March 22, 2009

Improving Your Sex Life Through Books

For whatever reason, it's extremely easy to have sex, but not at all easy to talk about it. For some reason, we feel perfectly normal opening up our bodies to the most intimate act two human beings can participate in, but we can't talk about. Talking about it often brings feelings of rejection, resentment, and defensiveness. Many men and women have tried opening up about certain things a time or two only to have been met with a door in their face. That's why I highly recommend couples read books on the subject.

My wife and I were recently at the book store and noticed a sale going on: Buy Two Used Books, Get The Third Free. While we were scouring the relationship section I saw the book Sheet Music: Uncovering the Secrets of Sexual Intimacy in Marriage by Dr. Kevin Leman. I had seen this book on the shelves for years and had always been curious, but never actually got around to reading it. That was definitely my mistake; this book is a great way for any married couple to enhance their sex life.

Reading books on improving your sex life allows you both to hear the same thing, and react to what you've heard. Often these books come with discussion questions to get you both talking about what the author has just brought up. And that's a big bonus with reading these books together: When you bring up sex on your own, she may interpret that to mean a million different things. When you read a book together, you're not the one bringing it up, the author is, so you both can respond (either positively or negatively) to what's being talked about. The tension is not near as high.

My wife and I decided to bring this book with us on a long car ride we had to take. As potentially awkward as it was probably going to be (and was at times), we decided to read the book out loud to each other as we took turns driving. As we read, I would stop her and ask, "What do you think about that?" or, "Is he describing you there?" At the end of a chapter I would ask her, "Did you learn anything from this section?" Just asking those basic questions allowed us to open up in ways we haven't before, and I felt closer to her knowing that we were talking about these things.

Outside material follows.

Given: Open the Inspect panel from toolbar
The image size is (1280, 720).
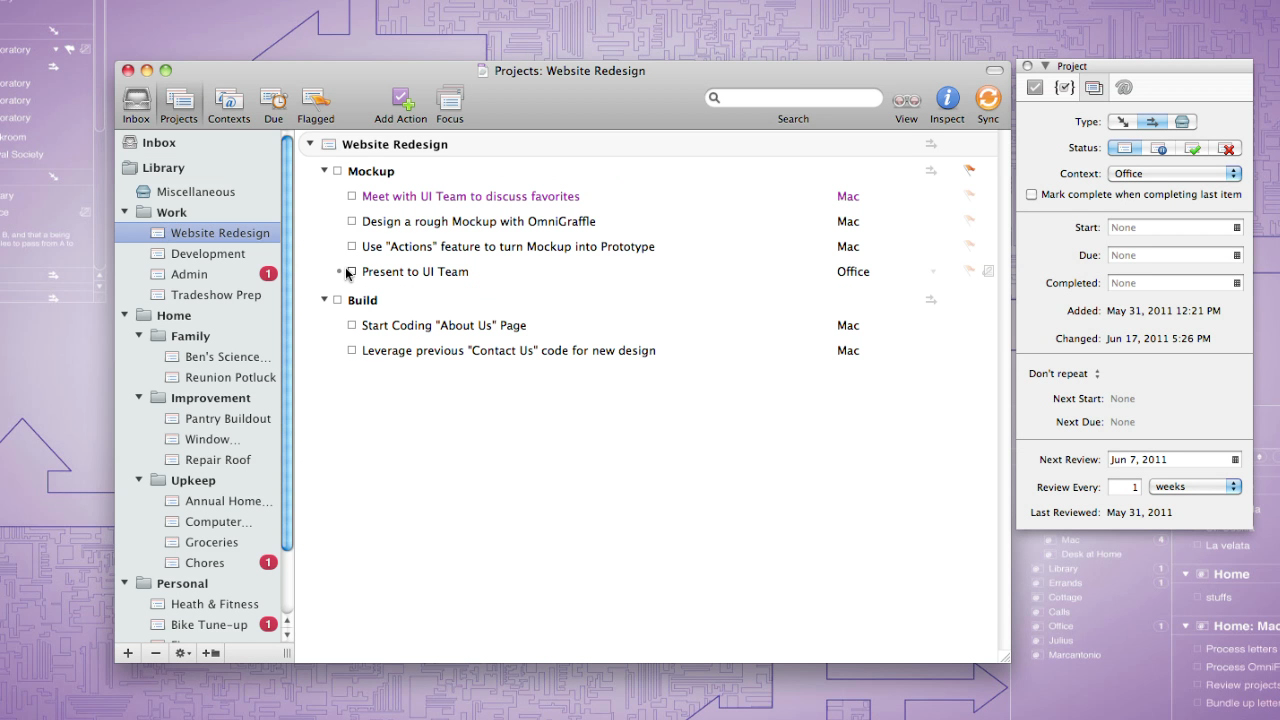Looking at the screenshot, I should coord(946,104).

Dr. Kevin Leman pulls no punches. He is very blunt and outspoken on trying to help couples improve their sex lives on all different levels. And though the book isn't specifically for Christians, his own Christian faith keeps the book tactful, yet useful. He provides thoughts, insights, and ideas to improve music you make together in between the sheets.

I highly recommend this book to couples who have maybe fallen into the rut that sex in marriage can easily become if you're not careful. Not only will this give you some great ideas to help renew that spark, it will also get you and your wife talking about the most intimate thing in the world. And that, my friends, is a magical tool that turns an act of sex into an event of love making.




3 comments:

  1. I agree wholeheartedly! My wife and I read this book right before we got married, and it was EXTREMELY helpful, especially in those early stages (where you're passionate but don't know what you're doing) We could just laugh it off and say, "so we're not playing Mozart."

    And if something went right, you say, "That was actually music!"

    Fantastic, extremely helpful book!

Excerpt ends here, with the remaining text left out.